- _EXERCISE_:
Identify each line in the records below that contains the string "Help", and copy those lines. Case counts.

- _MATERIAL FOR THE TASK_:
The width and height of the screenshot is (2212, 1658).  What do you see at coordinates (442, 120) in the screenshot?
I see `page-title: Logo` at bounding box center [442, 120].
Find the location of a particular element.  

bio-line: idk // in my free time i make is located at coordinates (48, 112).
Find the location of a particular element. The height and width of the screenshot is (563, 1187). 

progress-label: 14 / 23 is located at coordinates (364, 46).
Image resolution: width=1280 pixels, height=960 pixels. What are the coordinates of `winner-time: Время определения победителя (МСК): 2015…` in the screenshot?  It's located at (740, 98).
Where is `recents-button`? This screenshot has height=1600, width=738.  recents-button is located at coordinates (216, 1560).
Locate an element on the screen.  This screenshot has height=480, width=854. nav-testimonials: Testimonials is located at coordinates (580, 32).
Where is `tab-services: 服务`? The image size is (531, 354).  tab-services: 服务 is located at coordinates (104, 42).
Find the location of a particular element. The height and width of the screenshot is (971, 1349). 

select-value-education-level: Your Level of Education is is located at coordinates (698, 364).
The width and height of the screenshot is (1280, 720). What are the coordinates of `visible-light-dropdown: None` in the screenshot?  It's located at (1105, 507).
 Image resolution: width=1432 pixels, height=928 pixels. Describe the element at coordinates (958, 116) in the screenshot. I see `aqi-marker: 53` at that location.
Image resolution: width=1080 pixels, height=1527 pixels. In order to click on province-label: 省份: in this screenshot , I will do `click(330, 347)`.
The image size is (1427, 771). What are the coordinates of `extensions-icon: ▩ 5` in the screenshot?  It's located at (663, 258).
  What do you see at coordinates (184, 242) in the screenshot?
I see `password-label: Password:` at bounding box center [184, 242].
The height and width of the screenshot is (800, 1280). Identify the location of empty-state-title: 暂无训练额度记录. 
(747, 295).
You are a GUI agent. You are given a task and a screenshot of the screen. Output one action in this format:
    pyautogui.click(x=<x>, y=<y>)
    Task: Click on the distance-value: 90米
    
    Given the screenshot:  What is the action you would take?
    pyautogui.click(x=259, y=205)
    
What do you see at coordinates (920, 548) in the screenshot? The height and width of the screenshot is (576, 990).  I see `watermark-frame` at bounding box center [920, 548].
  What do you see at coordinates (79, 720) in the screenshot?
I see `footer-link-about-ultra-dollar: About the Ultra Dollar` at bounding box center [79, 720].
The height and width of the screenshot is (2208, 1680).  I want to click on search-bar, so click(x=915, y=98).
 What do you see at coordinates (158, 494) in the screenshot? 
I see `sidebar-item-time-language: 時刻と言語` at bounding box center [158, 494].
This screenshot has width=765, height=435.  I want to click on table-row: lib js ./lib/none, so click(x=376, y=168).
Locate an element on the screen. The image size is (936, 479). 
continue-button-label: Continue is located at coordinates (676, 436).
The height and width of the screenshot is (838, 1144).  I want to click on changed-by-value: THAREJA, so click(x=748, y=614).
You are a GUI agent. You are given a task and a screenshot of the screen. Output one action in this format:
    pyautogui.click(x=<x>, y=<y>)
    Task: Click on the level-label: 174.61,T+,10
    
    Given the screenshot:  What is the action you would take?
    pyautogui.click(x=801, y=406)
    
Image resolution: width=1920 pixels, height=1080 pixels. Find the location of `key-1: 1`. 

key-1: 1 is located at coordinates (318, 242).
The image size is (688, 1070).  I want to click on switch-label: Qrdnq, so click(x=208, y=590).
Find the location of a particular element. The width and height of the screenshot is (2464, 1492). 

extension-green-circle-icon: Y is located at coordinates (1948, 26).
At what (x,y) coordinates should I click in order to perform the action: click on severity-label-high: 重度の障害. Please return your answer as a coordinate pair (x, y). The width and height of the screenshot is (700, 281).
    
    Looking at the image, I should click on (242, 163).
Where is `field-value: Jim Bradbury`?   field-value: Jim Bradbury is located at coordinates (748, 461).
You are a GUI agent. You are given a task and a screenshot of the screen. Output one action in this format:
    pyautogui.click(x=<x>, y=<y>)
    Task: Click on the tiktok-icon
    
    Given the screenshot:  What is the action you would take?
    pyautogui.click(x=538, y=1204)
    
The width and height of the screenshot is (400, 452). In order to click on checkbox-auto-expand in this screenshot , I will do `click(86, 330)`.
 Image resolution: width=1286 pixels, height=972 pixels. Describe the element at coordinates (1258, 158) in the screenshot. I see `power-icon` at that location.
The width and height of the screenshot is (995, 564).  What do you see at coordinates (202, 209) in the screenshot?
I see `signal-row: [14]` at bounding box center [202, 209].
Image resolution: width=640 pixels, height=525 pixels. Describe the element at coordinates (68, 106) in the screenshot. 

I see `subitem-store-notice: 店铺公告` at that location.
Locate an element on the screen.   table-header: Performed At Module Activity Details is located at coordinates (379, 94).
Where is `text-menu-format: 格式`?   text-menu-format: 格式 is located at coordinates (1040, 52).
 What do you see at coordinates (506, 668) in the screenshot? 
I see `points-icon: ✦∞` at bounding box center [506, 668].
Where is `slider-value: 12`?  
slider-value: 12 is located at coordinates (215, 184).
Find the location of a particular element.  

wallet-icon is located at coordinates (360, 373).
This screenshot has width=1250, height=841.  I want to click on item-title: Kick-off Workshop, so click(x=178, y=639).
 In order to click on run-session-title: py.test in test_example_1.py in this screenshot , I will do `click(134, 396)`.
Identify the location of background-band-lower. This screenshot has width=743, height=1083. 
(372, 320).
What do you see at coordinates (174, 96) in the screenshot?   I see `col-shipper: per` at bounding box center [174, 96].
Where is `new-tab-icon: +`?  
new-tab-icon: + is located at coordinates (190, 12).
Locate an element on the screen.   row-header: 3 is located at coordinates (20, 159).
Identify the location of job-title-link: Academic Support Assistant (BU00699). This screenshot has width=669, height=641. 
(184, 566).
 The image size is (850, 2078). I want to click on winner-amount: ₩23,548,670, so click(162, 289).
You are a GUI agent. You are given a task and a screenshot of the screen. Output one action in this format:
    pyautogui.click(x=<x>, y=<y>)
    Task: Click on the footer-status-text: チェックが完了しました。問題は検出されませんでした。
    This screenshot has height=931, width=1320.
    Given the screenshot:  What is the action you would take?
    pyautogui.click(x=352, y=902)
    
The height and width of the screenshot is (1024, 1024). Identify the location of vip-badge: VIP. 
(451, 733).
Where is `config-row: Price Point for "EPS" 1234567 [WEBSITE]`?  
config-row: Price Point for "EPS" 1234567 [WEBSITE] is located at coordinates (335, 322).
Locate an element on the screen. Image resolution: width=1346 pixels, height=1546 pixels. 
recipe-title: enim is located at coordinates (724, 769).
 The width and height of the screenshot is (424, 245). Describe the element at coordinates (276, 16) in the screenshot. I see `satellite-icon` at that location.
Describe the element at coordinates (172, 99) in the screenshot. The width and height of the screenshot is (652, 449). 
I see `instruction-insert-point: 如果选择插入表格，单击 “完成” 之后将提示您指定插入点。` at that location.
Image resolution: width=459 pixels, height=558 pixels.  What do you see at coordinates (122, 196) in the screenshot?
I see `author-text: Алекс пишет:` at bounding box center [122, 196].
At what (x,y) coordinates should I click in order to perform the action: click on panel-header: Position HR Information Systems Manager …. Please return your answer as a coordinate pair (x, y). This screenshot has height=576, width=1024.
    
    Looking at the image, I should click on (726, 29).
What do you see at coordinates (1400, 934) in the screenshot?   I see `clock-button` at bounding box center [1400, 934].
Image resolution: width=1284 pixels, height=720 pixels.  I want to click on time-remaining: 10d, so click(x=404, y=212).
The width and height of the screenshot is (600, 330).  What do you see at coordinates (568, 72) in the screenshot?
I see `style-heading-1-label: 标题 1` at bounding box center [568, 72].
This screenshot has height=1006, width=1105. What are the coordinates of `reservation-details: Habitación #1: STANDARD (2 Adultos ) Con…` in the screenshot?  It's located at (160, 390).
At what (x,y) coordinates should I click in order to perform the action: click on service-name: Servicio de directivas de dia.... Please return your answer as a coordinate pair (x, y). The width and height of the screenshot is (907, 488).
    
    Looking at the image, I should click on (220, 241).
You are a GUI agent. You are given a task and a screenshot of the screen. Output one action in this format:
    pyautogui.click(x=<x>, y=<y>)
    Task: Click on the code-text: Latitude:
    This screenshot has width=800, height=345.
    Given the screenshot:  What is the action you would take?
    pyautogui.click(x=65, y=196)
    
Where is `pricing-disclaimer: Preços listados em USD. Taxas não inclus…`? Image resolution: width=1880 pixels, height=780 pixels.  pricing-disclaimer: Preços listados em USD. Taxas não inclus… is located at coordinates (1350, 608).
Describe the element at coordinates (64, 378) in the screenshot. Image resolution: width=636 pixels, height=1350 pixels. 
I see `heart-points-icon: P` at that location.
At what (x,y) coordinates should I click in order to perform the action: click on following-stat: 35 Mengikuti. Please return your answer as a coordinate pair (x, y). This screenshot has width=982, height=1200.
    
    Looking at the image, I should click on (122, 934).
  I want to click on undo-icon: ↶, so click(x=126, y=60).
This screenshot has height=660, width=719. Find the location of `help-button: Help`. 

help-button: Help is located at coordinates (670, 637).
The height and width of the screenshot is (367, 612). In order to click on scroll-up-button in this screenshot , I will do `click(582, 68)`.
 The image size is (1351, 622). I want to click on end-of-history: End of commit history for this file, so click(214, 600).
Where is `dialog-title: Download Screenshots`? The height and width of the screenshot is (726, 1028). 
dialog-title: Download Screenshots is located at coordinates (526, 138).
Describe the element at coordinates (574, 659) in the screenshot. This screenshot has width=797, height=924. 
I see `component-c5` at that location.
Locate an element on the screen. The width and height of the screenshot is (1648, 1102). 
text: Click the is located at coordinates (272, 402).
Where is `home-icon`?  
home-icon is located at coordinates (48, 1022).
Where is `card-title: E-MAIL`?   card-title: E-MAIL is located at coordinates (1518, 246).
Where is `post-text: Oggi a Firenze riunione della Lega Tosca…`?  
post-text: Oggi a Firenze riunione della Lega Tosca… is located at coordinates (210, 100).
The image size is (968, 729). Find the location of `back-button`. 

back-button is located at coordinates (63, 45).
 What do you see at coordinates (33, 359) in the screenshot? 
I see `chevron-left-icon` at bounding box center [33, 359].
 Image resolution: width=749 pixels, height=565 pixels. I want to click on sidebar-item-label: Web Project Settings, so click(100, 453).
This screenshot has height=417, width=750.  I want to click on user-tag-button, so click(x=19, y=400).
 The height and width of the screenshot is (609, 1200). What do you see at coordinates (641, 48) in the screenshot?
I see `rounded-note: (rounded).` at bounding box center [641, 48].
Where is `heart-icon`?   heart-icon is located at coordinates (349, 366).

- _ANSWER BOX_:
This screenshot has height=660, width=719. Find the location of `help-button: Help`. 
help-button: Help is located at coordinates (670, 637).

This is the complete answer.